In the autism diagnosis criteria, there is a great deal of emphasis placed on the social abilities of a child. However, most parents of children with autism know there is so much more to their child’s symptoms than just social impairments. Their child may wince or even scream when they hear certain sounds. They may become hyperactive, afraid or even combative after being in a crowded place with lots of movements or lights and sounds. This knowledge, innately known by many parents of children with autism, has now been backed by a group of scientists from San Diego State University’s Brain Development Imaging Laboratory.

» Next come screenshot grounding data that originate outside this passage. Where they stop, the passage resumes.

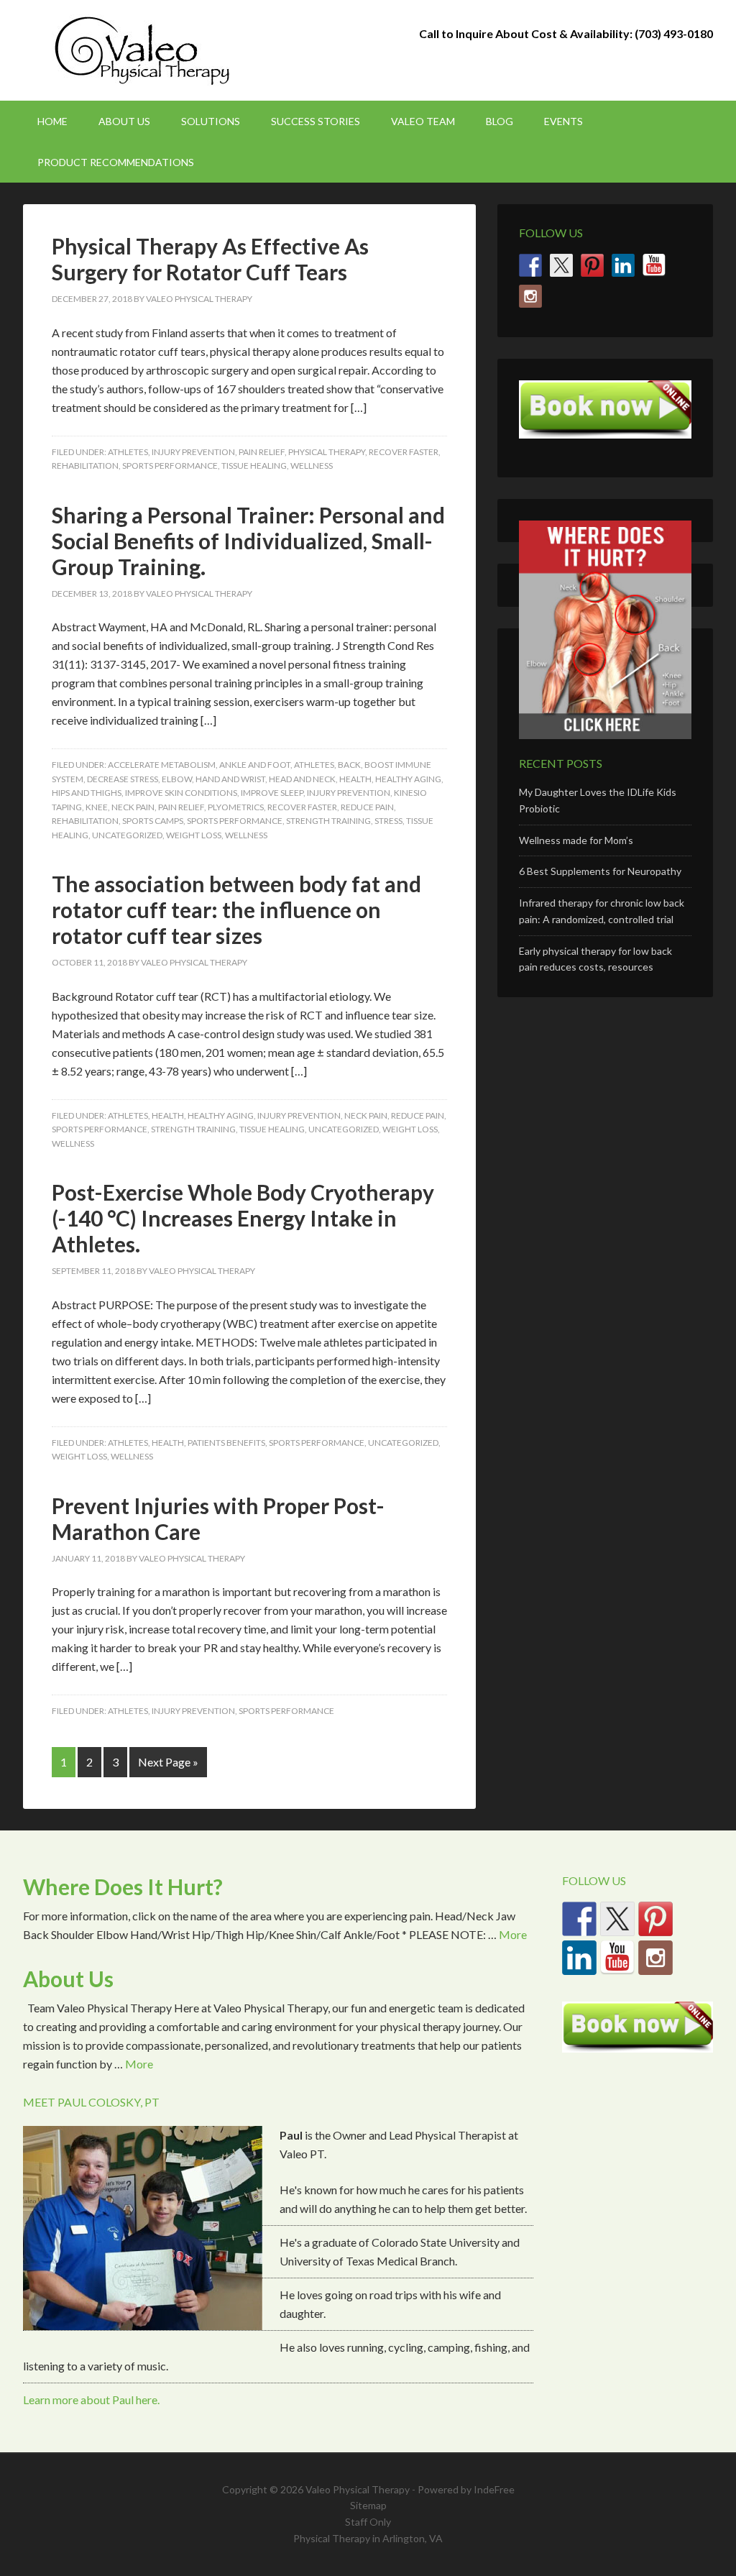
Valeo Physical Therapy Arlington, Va (145, 50)
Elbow (177, 779)
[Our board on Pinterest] (592, 265)
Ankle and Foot (254, 764)
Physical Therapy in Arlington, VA (368, 2538)
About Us (68, 1978)
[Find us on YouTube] (654, 265)
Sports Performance (170, 465)
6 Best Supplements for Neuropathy (600, 871)
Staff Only (368, 2522)
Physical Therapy (326, 451)
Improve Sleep (272, 792)
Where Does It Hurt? (123, 1886)
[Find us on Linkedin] (623, 265)
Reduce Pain (367, 807)
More (513, 1934)
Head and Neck (302, 779)
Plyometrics (236, 807)
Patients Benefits (226, 1442)
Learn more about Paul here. (91, 2399)
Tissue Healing (254, 465)
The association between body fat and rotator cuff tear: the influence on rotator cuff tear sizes (236, 909)
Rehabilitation (85, 465)
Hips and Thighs (86, 792)
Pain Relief (262, 451)
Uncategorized (127, 835)
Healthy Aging (408, 779)
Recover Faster (403, 451)
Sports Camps (152, 820)
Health (355, 779)
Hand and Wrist (230, 779)
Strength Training (328, 820)
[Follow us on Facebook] (530, 265)
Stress (388, 820)
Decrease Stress (122, 779)
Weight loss (193, 835)
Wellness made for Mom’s (576, 840)
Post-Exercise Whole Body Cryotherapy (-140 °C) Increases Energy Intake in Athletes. (243, 1218)
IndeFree (494, 2489)
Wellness (311, 465)
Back (349, 764)
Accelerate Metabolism (162, 764)
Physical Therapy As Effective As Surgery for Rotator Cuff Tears (210, 259)
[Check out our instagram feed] (530, 296)
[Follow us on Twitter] (561, 265)
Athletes (128, 451)
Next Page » (168, 1762)
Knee (97, 807)
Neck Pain (133, 807)
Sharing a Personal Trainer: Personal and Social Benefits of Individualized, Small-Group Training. (248, 540)
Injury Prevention (193, 451)
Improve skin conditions (181, 792)
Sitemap (368, 2505)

Aarti Nair, a student in the SDSU/UCSD Joint Doctoral Program in Clinical Psychology, and his research team analyzed more than 50 children, some with autism and some without. Published in the June edition of the journal Brain, the researchers combining functional and anatomical magnetic resonance imaging (fMRI) techniques and diffusion tensor imaging (DTI) to examine the connections between the thalamus (a structure deep in the brain responsible for sensory motor functions like vision, hearing, movement control and attention) and the cerebral cortex (the brain’s outermost layer).
Through their analysis, Nair and his colleagues identified a faulty connection between these two structures. And it is because these pathways are affected that researchers suggest these two parts of the brain fail to communicate effectively.
“This impaired connectivity suggests that autism is not simply a disorder of social and communication abilities, but also affects a broad range of sensory and motor systems,” Dr. Ralph-Axel Muller, an SDSU professor of psychology who was the senior investigator on the study told Science Daily.
In addition, study authors believe the developmental disturbances found in the structure and function of the thalamus may be linked to the social and communicative impairments often seen in autistic individuals. These impairments are the most frequently noted, and they are often the most disturbing in regards to lifestyle.
However, the authors say their findings, along with the growing studies highlighting both motor and sensory impairments in autistic individuals, may indicate that the current diagnostic criteria is lacking. Currently, sensory and motor impairments aren’t recognized on the criteria, and these are, quite obviously, impairments that can affect an individual’s quality of life.